Yo he aprovechado las conexiones veraniegas (sin escalas) para visitar destinos desconocidos y que me han aportado sabiduría e inspiración. Vuelos a Burdeos, Lisboa y Atenas para ser un turista masificador de esos que tanto odiamos por estos lares. Y esto ha sido en cada viaje tema de conversación: el entender o confirmar que en Balears odiamos (o no) al turista.

Un tema que difícilmente he sabido responder y que he salvado alegando que el problema radica en una falta de gestión y malas políticas que no tienen que ver con el turismo (además de apuntar que hay una gran y mayoritaria masa silenciosa que no se ha pronunciado). Viajar es sabiduría y los clásicos (tan denostados y olvidados en este mundo de redes sociales y conocimiento superfluo) ya nos lo advertían. Citaré entre otros a San Agustín, con su «el mundo es un libro y aquellos que no viajan, solo leen la primera página» o al escritor francés Émile Zola, que opinaba que «nada desarrolla tanto la inteligencia como viajar».

Por ello no puedo objetar nada ante el hecho de que una decena de veinteañeros de un pueblo que no citaré compartieran avión ruta para descubrir y masificar una isla griega durante una semana. Todos viajamos y todos queremos hacerlo y afortunadamente ello ya no forma parte de un Grand Tour reservado a las élites que tras sus viajes escribían libros de gran valor para entender nuestro pasado. No hace falta ser nuestro Arxiduc que sin sus viajes no nos hubiera legado un «Die Balearen» que deberíamos tener en casa y leer para entendernos y para impulsar una autenticidad que no nos demandan los visitantes sino nuestra propia supervivencia (por cierto, qué necesaria y añorada Sa Nostra que patrocinó su edición en los ochenta).
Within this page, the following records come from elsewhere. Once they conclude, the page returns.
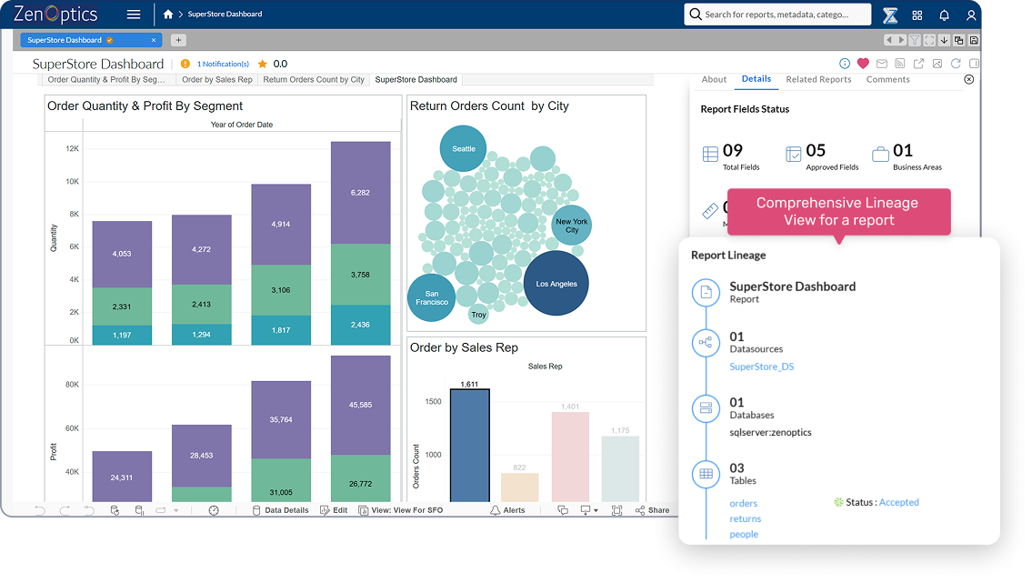Open the notifications bell
Viewport: 1032px width, 583px height.
coord(944,15)
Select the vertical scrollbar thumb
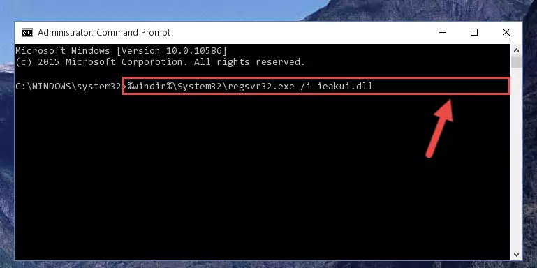The width and height of the screenshot is (537, 268). [517, 62]
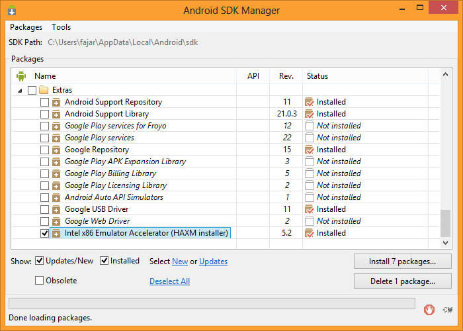Click the Extras folder icon
This screenshot has height=331, width=463.
click(x=44, y=90)
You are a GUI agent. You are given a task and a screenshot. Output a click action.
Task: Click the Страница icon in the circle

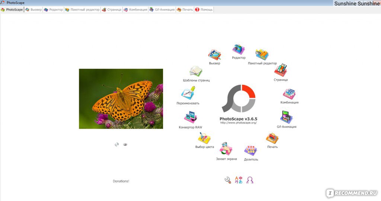point(281,70)

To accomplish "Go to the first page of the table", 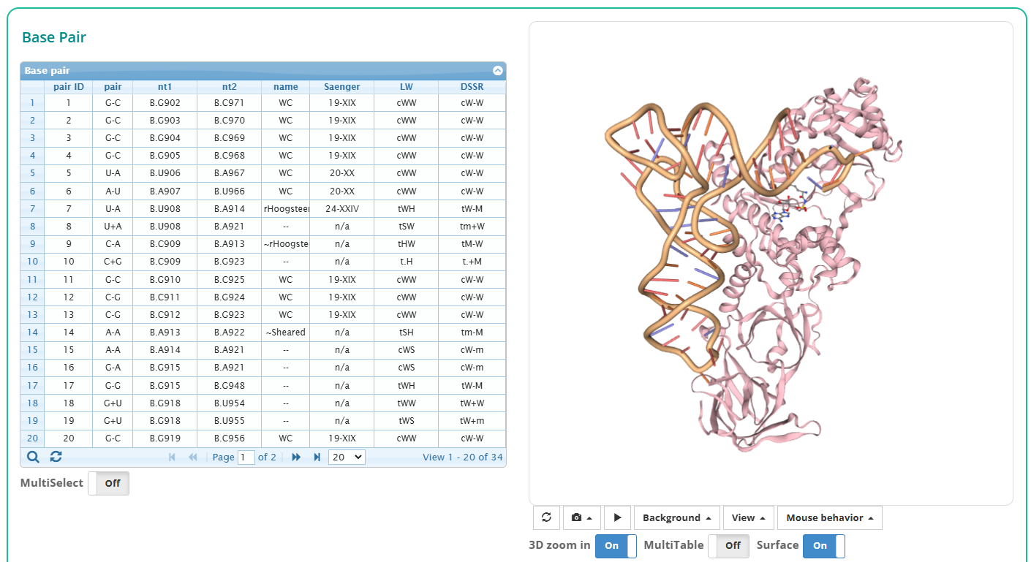I will (x=172, y=457).
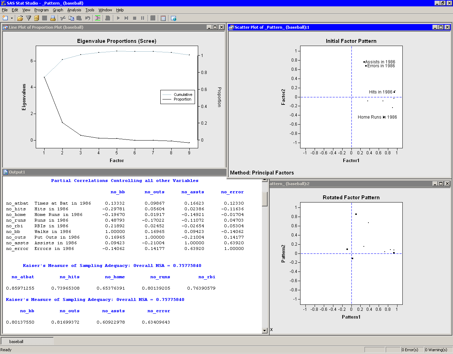Viewport: 453px width, 354px height.
Task: Maximize the Line Plot of Proportion window
Action: coord(215,27)
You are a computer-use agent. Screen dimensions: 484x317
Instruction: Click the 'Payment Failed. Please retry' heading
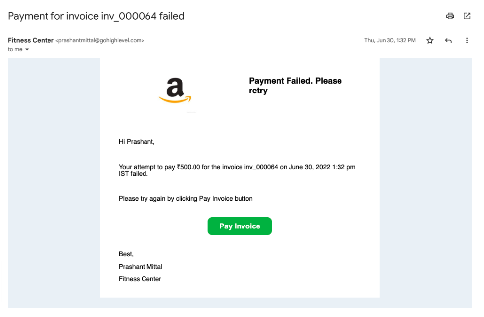(295, 86)
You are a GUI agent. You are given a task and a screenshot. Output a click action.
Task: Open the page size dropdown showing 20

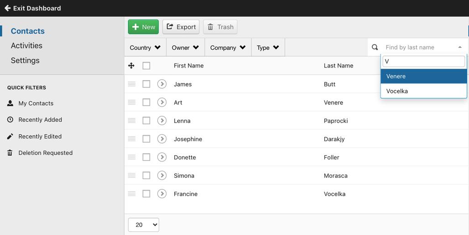(x=144, y=225)
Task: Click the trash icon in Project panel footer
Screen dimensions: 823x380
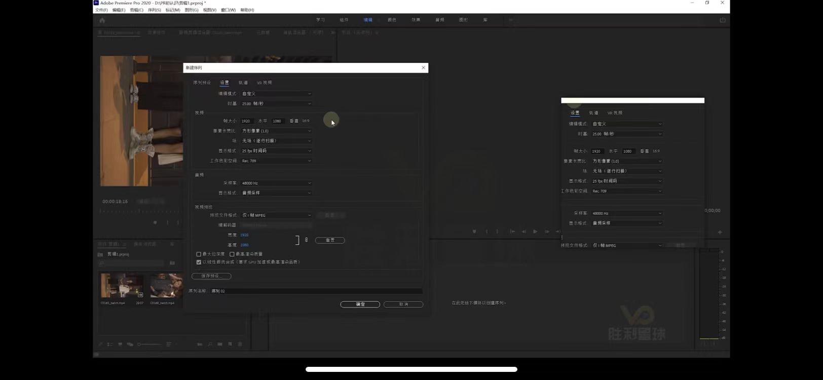Action: pyautogui.click(x=240, y=344)
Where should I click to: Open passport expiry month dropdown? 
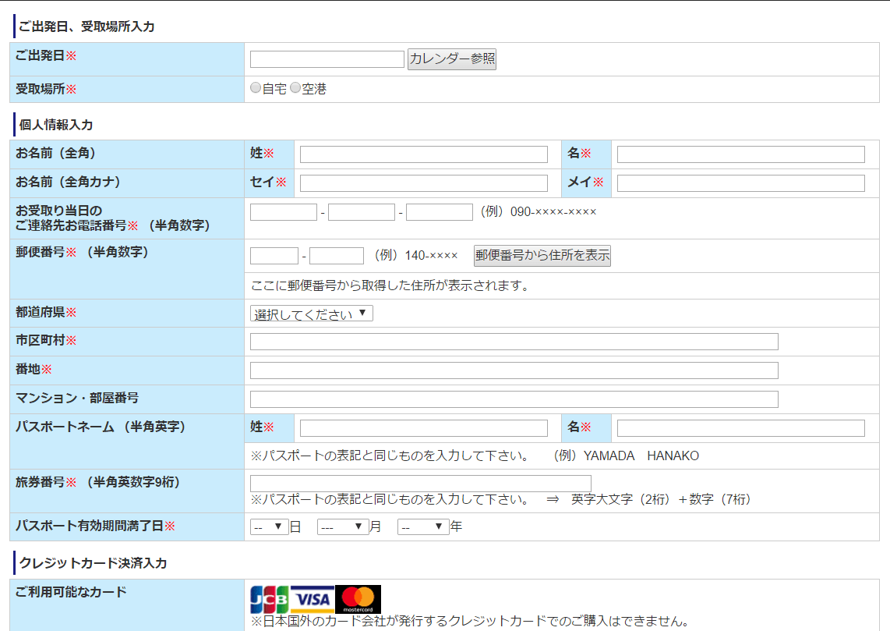click(x=343, y=527)
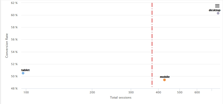The width and height of the screenshot is (223, 104).
Task: Click the 48 % label on y-axis
Action: (14, 88)
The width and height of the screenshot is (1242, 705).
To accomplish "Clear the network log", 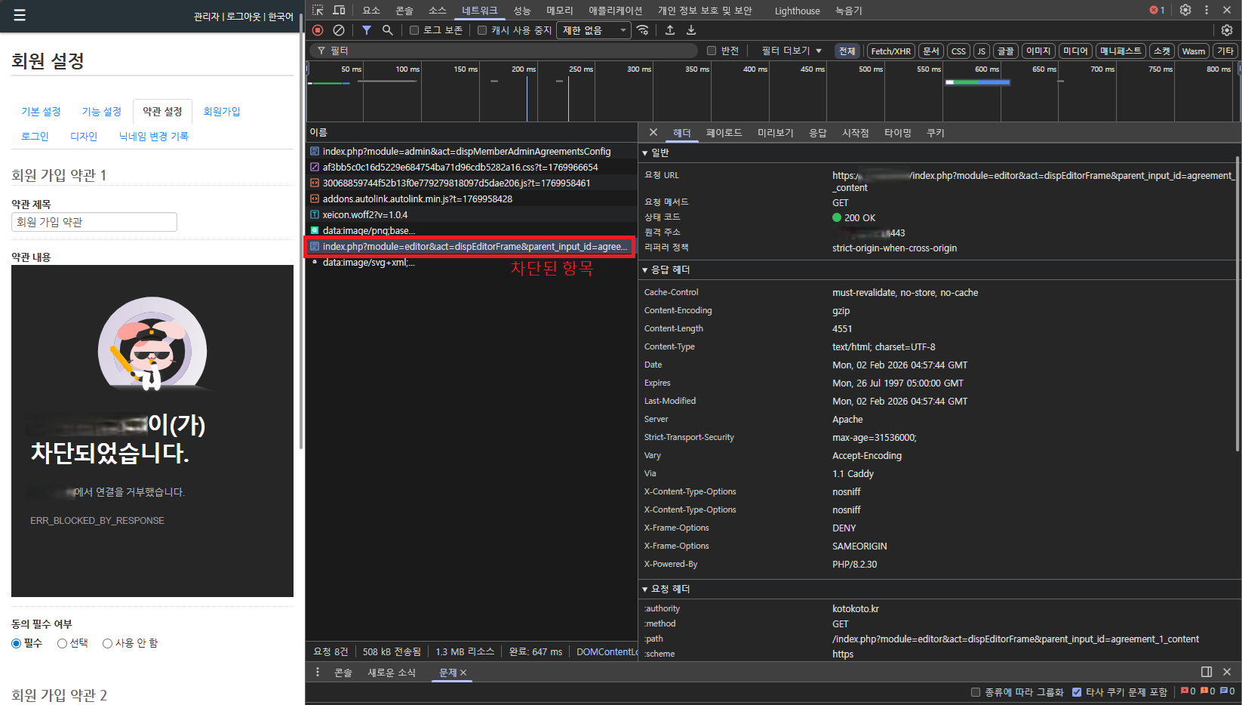I will [339, 30].
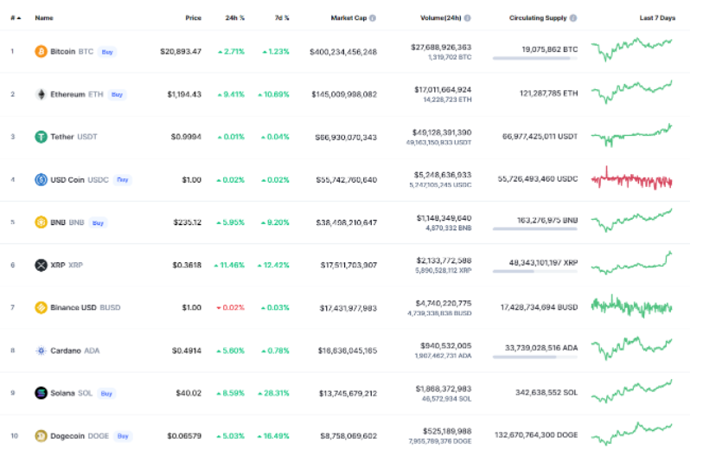Click the Dogecoin logo icon
This screenshot has height=457, width=703.
click(41, 435)
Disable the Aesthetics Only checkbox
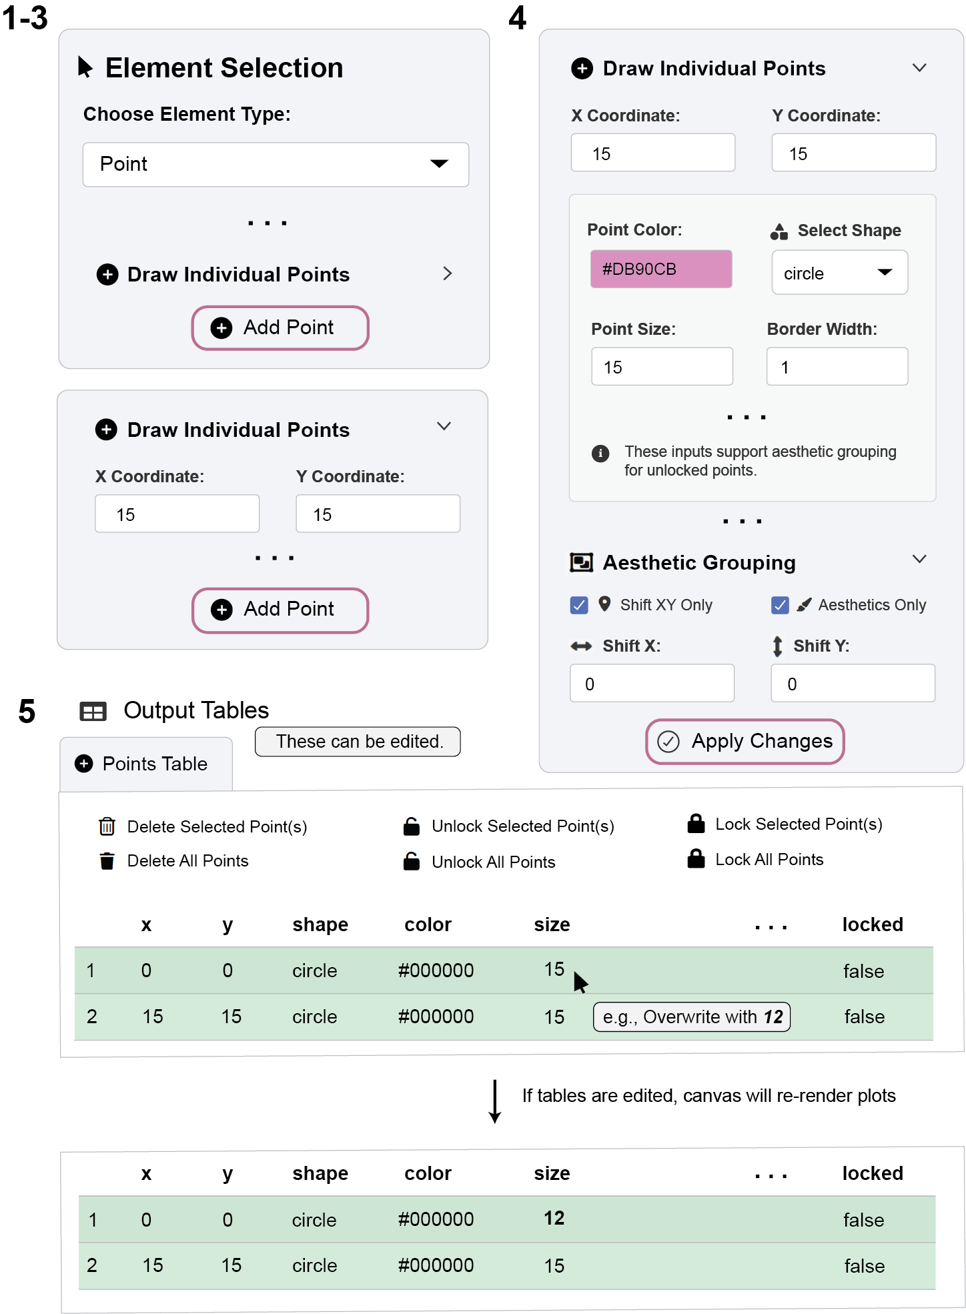966x1314 pixels. [x=780, y=605]
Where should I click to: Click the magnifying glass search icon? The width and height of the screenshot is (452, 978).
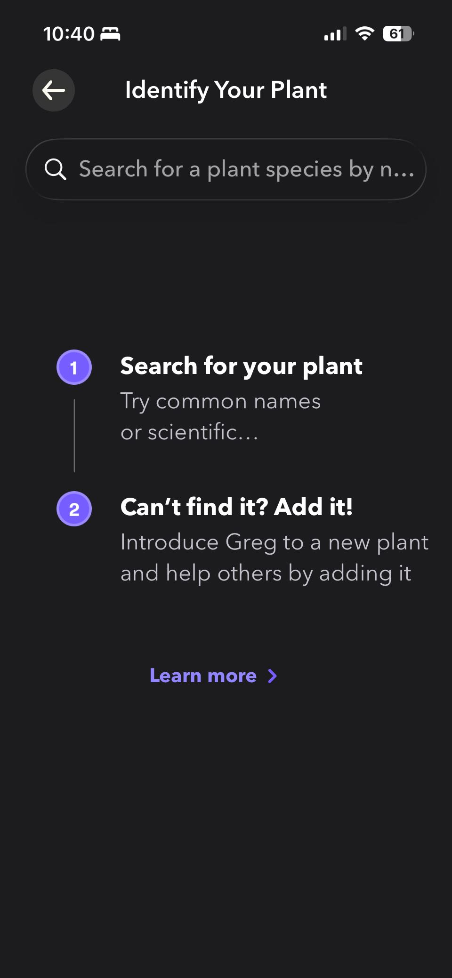coord(55,169)
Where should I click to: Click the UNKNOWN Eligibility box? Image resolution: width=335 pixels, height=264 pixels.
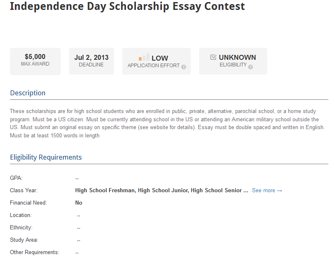233,61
Nuestro empeño debería ser hacer mejores a los que nos visitan y dejar impronta y ello requiere, naturalmente, un esfuerzo como sociedad que creo no estamos dispuestos a realizar. Ya lo indica el italiano Magris en «El infinito viajar» (Anagrama, 2008): «En un viaje vivido de tal manera, los lugares pasan a ser etapas y a la vez moradas del camino de la vida, paradas fugaces y raíces que inducen a sentirse en casa en el mundo (...) el viaje es circular: se parte de casa, se atraviesa el mundo y se vuelve a casa, si bien a una casa muy diferente de la que se dejó, porque ha adquirido significado gracias a la partida». Viajemos y dejemos viajar desde la vocación del proceso formativo y de la necesidad de elevar el alma. Algo absolutamente necesario en esta modernidad gris, triste y quejosa.